Assignment
For the records below, output each line exactly as it appears, from the first through the line with "Task: Open Update dropdown for Files row".

Data extract

____

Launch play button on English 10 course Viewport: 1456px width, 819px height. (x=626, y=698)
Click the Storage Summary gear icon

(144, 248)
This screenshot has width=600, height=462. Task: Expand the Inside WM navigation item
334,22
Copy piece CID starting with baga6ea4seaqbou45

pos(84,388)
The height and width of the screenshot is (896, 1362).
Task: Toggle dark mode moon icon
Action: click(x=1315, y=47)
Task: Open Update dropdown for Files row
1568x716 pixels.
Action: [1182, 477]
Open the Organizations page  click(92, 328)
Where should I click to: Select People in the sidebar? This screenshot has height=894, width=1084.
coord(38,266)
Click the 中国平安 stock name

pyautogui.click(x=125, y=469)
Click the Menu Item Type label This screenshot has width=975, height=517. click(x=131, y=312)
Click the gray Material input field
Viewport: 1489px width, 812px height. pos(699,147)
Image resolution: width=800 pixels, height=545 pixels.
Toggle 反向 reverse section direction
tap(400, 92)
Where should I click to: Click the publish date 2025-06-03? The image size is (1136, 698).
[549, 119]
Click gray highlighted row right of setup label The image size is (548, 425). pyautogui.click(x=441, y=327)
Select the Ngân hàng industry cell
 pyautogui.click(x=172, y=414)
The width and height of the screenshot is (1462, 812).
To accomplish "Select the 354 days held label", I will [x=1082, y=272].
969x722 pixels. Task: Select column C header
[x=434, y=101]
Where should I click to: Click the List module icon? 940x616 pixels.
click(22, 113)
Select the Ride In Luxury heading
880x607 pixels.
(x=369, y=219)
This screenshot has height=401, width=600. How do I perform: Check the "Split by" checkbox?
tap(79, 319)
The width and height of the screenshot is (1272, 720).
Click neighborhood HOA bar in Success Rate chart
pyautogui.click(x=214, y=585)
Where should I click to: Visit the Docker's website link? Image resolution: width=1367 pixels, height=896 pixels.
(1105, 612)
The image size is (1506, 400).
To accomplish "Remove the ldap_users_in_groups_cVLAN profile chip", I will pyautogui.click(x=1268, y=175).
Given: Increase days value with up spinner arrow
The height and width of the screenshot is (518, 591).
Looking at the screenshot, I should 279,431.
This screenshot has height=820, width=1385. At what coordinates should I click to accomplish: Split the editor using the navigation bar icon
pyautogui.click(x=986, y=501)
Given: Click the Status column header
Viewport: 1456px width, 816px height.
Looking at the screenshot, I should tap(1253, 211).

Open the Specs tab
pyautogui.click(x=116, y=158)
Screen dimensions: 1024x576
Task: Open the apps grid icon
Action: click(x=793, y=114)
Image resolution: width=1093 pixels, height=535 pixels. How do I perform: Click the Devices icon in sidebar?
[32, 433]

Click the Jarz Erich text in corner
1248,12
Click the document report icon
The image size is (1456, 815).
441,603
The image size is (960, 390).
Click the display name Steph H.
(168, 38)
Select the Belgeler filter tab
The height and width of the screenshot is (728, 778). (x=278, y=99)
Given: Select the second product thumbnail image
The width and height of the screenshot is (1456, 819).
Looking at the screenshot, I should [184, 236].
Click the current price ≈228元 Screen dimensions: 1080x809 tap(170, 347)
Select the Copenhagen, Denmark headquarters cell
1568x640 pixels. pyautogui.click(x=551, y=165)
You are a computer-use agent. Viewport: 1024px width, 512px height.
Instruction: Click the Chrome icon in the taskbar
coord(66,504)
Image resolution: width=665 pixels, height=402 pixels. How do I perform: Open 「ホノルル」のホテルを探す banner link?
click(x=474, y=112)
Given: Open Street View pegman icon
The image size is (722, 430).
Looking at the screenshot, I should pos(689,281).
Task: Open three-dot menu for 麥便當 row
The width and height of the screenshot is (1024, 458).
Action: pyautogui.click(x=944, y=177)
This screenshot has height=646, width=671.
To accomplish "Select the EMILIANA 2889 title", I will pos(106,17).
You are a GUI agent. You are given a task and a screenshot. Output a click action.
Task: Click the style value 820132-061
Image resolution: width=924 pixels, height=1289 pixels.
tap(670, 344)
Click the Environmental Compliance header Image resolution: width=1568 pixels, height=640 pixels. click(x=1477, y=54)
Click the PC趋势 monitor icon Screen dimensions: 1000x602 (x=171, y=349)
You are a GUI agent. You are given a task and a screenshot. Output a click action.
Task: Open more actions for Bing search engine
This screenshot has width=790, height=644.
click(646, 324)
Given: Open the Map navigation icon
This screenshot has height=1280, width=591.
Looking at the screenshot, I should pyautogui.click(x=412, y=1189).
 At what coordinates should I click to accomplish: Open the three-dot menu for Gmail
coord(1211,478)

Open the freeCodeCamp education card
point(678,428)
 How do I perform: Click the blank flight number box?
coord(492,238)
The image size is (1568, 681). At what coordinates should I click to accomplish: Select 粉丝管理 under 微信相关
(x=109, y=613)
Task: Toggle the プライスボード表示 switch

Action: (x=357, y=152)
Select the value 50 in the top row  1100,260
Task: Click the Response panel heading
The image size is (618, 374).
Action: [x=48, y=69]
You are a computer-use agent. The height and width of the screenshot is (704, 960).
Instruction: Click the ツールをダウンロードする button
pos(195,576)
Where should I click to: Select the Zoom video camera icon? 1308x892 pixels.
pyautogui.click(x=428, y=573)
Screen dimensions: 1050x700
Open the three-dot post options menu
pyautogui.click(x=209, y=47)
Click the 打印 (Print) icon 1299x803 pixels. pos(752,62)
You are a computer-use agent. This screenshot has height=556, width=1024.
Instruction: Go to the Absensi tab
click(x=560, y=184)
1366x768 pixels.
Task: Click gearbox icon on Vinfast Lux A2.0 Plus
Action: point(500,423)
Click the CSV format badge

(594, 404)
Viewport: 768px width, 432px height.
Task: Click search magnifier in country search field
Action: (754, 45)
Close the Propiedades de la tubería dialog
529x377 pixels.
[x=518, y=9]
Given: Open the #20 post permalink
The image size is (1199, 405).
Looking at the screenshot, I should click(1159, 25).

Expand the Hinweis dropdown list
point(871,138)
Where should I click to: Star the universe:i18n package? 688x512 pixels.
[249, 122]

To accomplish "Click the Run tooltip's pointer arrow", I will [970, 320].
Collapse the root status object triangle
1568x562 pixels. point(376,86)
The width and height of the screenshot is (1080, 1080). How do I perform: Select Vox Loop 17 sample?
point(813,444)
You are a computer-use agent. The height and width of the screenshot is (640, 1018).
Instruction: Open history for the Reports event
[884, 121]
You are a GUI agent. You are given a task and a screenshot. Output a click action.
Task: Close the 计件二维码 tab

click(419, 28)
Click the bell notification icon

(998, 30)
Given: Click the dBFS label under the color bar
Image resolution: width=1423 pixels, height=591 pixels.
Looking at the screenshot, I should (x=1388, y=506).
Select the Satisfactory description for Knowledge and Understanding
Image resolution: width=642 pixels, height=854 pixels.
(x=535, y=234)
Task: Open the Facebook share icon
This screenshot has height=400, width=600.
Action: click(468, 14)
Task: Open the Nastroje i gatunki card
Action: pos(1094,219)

____

Response area
Launch play button on English 10 course Viewport: 1456px width, 819px height. (x=626, y=698)
Click the Storage Summary gear icon

(144, 248)
This screenshot has width=600, height=462. Task: Expand the Inside WM navigation item
334,22
Copy piece CID starting with baga6ea4seaqbou45

pos(84,388)
The height and width of the screenshot is (896, 1362).
Task: Toggle dark mode moon icon
Action: click(x=1315, y=47)
Task: Open Update dropdown for Files row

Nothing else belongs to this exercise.